(WORK INSTRUCTION): After locating the line that contains "Task: Select the Cardiology treatment icon" in the data below, set down exactly that line and each one after it through the line that contains "You are a computer-use agent. Viewport: 1231px", and nothing more.

_ _ _

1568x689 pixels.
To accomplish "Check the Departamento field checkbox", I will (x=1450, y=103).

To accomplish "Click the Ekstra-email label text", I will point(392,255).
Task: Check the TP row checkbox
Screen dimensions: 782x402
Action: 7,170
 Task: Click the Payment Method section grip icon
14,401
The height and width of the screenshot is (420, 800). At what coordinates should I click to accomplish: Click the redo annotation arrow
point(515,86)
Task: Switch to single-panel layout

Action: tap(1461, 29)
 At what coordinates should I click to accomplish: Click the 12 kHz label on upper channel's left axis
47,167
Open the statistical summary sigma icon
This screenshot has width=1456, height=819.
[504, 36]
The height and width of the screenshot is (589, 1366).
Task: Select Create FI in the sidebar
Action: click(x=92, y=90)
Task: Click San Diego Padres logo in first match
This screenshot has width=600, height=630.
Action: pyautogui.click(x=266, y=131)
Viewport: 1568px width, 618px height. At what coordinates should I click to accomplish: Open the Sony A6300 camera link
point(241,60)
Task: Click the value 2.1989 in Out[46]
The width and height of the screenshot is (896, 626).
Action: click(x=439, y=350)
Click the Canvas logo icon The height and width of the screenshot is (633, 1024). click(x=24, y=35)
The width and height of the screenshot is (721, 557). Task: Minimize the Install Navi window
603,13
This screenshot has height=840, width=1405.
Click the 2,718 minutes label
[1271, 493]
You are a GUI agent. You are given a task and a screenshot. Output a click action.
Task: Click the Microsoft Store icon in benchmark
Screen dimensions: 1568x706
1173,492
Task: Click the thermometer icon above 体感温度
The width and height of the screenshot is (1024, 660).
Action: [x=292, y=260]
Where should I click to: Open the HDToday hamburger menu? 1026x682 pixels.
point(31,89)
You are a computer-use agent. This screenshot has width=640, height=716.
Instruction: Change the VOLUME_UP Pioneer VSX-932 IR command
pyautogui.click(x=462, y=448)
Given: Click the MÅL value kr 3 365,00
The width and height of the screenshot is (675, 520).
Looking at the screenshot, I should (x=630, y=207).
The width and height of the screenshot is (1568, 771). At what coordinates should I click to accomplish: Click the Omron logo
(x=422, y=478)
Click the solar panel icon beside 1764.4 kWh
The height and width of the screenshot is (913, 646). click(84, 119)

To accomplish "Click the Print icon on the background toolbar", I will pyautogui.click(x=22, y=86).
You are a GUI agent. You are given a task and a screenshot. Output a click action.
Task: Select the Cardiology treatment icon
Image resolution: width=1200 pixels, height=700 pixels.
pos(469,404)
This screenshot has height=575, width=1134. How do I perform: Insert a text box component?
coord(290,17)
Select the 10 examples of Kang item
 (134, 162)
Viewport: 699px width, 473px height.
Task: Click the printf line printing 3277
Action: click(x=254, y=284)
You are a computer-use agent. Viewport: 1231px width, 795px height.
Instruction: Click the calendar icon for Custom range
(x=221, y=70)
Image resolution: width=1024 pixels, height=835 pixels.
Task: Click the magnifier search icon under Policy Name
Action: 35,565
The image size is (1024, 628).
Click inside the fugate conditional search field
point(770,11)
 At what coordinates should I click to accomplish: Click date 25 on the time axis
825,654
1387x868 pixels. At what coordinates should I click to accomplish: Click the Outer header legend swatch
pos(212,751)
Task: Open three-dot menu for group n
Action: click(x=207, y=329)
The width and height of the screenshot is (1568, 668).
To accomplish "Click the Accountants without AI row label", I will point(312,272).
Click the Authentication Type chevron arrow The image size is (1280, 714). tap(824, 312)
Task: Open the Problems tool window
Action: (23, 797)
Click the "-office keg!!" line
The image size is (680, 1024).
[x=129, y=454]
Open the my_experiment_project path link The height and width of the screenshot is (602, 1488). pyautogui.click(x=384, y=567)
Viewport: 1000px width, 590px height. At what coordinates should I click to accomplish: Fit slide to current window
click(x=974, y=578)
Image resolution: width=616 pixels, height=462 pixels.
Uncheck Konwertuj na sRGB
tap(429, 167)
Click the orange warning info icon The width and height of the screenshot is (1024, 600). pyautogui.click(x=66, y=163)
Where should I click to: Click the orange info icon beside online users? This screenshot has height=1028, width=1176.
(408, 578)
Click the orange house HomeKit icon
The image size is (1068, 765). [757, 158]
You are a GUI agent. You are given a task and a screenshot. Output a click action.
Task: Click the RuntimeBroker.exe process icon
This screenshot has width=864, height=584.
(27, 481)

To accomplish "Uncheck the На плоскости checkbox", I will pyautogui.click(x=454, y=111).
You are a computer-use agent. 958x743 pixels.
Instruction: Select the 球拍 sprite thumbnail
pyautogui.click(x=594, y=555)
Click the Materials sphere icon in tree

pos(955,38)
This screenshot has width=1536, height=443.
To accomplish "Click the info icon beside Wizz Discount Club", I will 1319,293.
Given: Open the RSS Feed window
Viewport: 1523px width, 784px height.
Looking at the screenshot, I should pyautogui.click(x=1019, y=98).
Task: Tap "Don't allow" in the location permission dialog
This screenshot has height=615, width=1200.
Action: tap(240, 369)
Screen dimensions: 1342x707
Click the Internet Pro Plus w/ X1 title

_ _ _

(RESPONSE BOX):
Task: Select the Cardiology treatment icon
Image resolution: width=1200 pixels, height=700 pixels.
pos(469,404)
This screenshot has height=575, width=1134. How do I perform: Insert a text box component?
coord(290,17)
Select the 10 examples of Kang item
 (134, 162)
Viewport: 699px width, 473px height.
Task: Click the printf line printing 3277
Action: click(x=254, y=284)
You are a computer-use agent. Viewport: 1231px width, 795px height.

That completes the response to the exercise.